This isn’t a new issue by any stretch of imagination, but ever since the deaths last year at Hard Summer, and honestly long before that, the rave scene in California has come under even more intense scrutiny causing local legislation and policymakers to call for reforms to prevent more tragedies from happening.

This year, three people passed away at Hard Summer, and another passed away following EDC Las Vegas, and coroners have all but ruled that MDMA use is the root cause of the majority of these deaths – though it would be a misnomer to label the deaths ‘overdoses.’ When it comes to talking about this drug problem, the EDM community has pushed back, blaming a lack of free water, the “War on Drugs,” misleading mainstream media propaganda, untrained security, and more. All the while, promoters and legislators continue calling for new security measures and moving festivals to alternate locations, yet the cycle of loss repeats itself.

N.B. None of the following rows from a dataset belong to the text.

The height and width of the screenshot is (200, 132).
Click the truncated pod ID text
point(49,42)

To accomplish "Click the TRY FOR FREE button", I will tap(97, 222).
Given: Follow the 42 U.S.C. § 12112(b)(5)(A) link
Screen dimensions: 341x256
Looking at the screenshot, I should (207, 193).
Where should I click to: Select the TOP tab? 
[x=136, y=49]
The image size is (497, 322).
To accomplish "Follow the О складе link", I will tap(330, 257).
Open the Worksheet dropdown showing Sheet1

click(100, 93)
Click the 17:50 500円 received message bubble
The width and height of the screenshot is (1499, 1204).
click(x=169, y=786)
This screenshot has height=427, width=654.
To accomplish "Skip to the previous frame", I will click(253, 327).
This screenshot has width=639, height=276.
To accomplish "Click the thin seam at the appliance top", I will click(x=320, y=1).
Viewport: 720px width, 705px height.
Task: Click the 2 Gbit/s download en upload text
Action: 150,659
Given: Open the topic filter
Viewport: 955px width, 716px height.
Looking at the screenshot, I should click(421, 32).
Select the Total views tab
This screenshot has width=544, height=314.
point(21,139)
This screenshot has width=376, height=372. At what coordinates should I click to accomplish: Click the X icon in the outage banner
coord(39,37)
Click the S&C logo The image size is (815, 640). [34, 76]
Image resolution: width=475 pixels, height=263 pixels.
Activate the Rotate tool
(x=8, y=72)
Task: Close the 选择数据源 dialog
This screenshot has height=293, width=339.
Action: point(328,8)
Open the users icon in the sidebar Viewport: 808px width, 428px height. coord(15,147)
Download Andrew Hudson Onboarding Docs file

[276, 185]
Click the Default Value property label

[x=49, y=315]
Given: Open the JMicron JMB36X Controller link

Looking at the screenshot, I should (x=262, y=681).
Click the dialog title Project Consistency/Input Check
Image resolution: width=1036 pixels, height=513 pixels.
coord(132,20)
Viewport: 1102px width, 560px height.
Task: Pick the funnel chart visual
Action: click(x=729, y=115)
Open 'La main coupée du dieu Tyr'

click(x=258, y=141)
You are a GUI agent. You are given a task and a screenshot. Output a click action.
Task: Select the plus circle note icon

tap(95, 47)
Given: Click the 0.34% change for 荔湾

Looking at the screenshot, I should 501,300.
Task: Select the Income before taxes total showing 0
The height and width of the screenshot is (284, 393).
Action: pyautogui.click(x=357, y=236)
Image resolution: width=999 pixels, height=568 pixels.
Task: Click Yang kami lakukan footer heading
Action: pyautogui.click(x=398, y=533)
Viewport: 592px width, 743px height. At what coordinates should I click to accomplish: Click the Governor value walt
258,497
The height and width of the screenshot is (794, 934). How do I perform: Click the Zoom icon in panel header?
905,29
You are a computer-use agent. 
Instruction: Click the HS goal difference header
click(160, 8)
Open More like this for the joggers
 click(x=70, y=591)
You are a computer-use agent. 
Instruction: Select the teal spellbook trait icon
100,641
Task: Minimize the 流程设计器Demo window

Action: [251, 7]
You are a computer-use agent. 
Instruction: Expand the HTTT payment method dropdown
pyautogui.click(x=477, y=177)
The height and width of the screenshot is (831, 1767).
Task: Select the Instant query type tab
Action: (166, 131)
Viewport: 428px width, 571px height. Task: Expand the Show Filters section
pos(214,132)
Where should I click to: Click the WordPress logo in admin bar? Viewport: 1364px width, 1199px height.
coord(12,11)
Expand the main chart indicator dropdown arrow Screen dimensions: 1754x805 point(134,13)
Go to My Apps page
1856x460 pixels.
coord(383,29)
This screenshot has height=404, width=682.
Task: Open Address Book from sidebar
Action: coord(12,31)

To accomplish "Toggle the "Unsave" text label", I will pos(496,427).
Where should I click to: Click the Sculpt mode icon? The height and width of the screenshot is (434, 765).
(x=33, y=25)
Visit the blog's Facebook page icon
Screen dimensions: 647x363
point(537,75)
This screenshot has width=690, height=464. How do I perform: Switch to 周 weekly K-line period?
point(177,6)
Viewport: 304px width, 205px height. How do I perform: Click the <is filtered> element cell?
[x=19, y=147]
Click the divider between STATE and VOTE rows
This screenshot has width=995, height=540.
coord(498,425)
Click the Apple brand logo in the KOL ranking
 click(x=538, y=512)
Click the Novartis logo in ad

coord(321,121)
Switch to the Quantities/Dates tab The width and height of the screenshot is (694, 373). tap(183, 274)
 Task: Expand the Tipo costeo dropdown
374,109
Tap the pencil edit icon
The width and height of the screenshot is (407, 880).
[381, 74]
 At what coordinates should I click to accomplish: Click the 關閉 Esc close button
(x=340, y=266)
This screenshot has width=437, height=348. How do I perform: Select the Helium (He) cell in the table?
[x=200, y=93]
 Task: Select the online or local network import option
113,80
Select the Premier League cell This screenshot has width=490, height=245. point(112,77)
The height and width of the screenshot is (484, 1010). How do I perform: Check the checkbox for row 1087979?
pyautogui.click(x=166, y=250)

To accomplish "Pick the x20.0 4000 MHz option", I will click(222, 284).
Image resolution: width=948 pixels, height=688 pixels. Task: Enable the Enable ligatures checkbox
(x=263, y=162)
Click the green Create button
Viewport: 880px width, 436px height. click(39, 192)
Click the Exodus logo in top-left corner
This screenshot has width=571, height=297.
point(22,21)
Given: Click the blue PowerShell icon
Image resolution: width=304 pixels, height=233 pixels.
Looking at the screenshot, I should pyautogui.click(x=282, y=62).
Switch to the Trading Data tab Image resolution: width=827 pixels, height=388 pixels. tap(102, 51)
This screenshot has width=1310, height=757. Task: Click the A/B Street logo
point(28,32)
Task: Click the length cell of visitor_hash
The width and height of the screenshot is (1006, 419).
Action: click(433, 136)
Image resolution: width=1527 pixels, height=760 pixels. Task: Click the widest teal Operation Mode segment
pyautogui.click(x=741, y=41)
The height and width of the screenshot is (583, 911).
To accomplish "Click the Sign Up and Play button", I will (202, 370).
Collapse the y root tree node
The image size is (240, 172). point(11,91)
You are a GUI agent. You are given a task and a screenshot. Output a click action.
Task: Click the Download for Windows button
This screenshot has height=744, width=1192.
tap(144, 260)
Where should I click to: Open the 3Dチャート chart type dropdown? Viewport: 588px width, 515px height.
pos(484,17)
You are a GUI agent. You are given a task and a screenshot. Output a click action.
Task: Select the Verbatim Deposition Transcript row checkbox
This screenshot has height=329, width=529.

Organizations such as DanceSafe have proposed for years that events are dire in need of massive overhauls, including basic facilities to prevent death and injury, such as free water, pill-testing, cool down spaces, and other relatively simple fixes. However, The Guardian has pointed out that despite all those measures being put into place, these deaths just keep on happening. They cite Cow Palace in San Francisco as a venue that tried harm reduction to no avail during the late 2000s. It should be noted that harm reduction has helped at events like the annual Shambhala.

Does the real problem come down to MDMA and ecstasy use? Should “raves” be banned? If you look at the numbers, of all the decade’s 25 [reported] drug-related deaths at dance music festivals, none have happened at 21+ events. Is the solution to the problem making all “raves” in the Los Angeles area 21+? Maybe not, but if you ask me, it’s a far better alternative to banning them all.